# What is being asked
Add 69 to every coordinate in the answers and write out again each line in the stretch from the line containing "This screenshot has" through the line containing "click(1049, 470)", requests included. Leave the pictures out.

# Input material
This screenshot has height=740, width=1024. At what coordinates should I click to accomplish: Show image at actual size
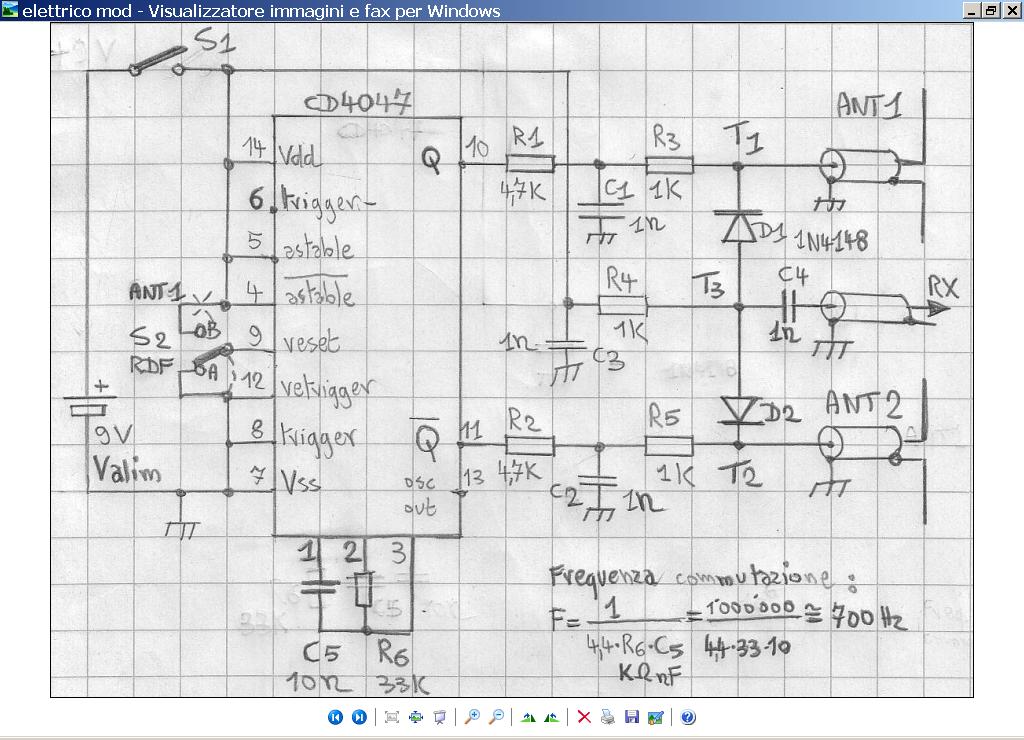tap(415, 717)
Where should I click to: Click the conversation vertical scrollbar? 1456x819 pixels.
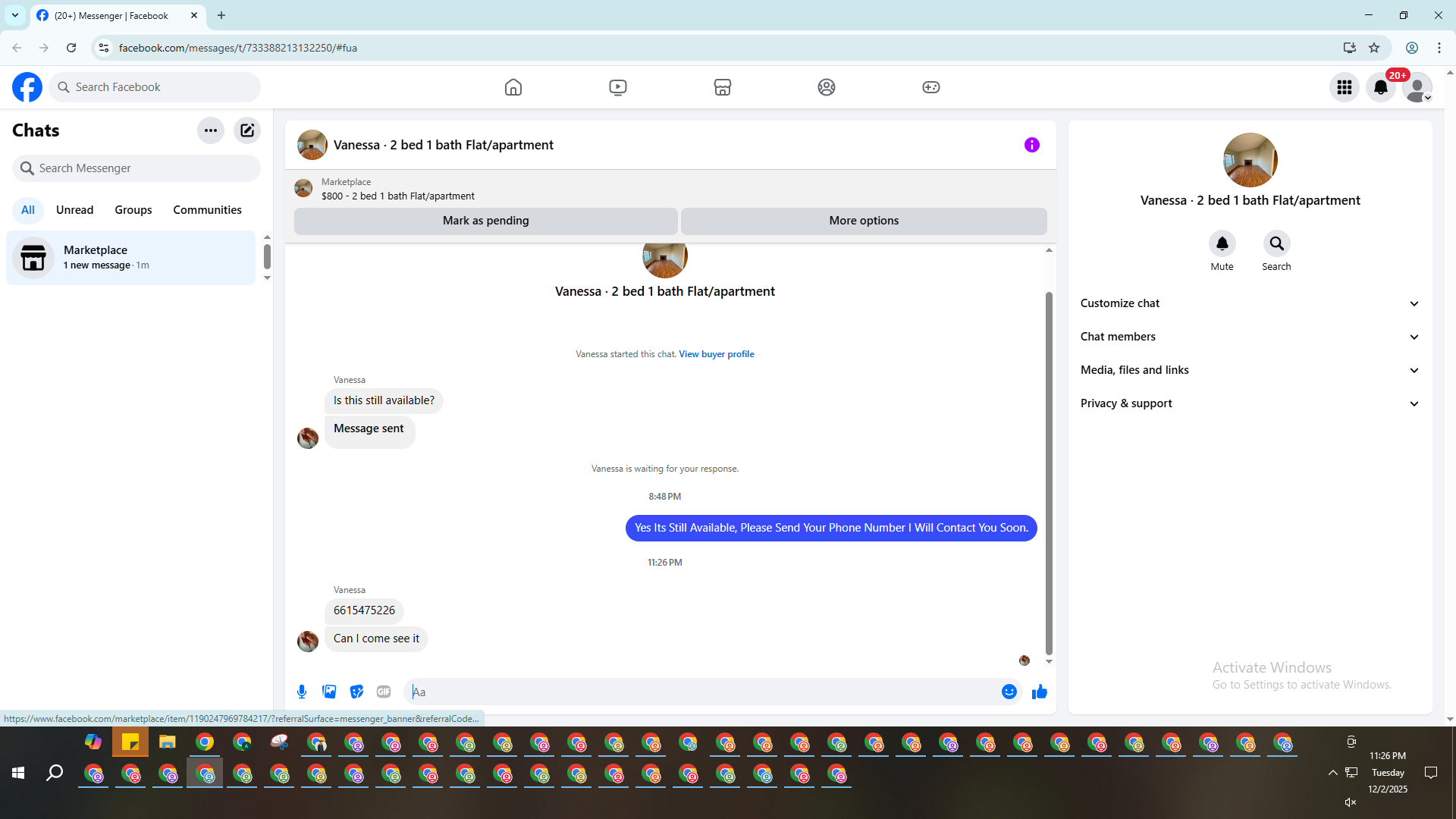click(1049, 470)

...

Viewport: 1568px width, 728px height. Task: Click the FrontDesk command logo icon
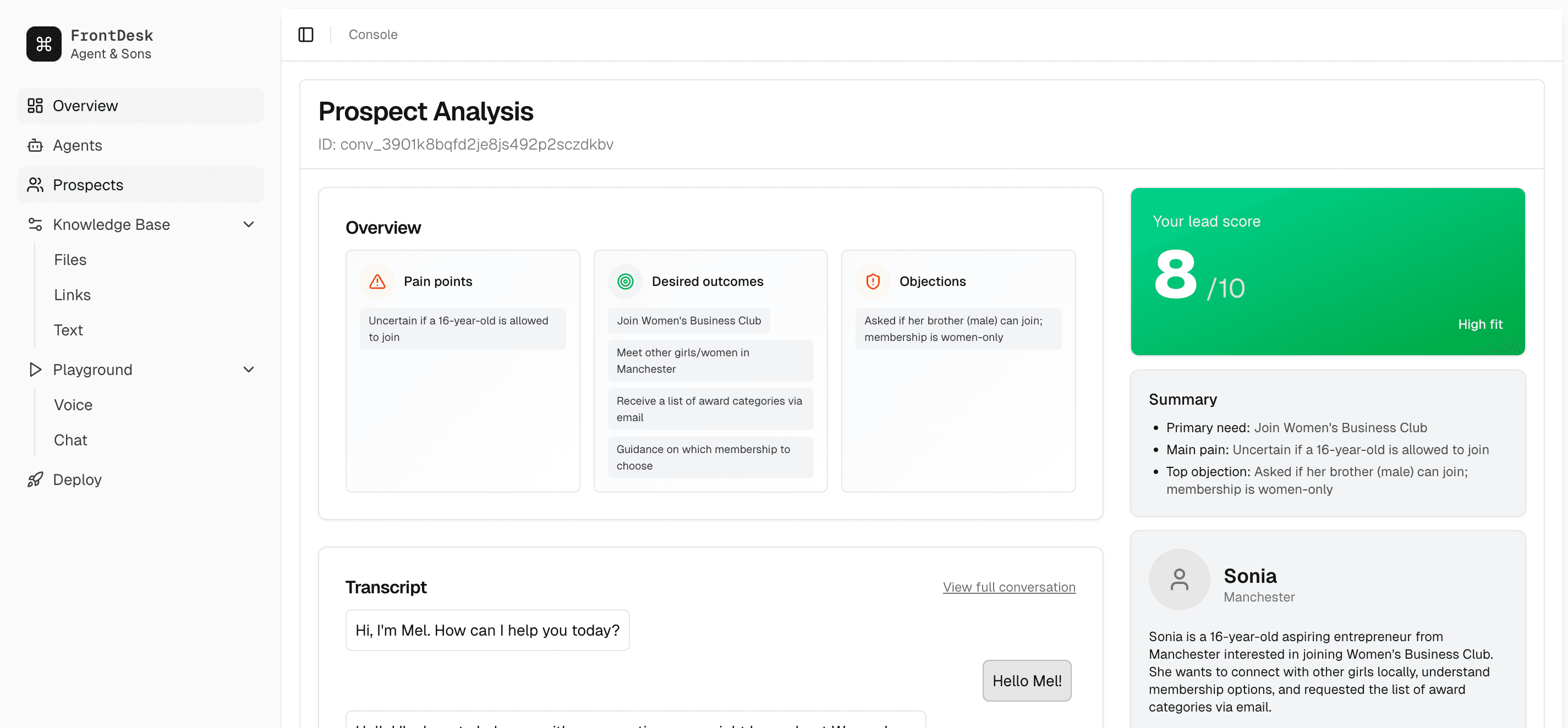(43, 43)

# Exercise solution
This screenshot has height=740, width=1024. At what coordinates should I click to accomplish: Show image at actual size
tap(484, 786)
Where should I click to: Click the conversation vertical scrollbar? 1456x819 pixels.
click(1118, 539)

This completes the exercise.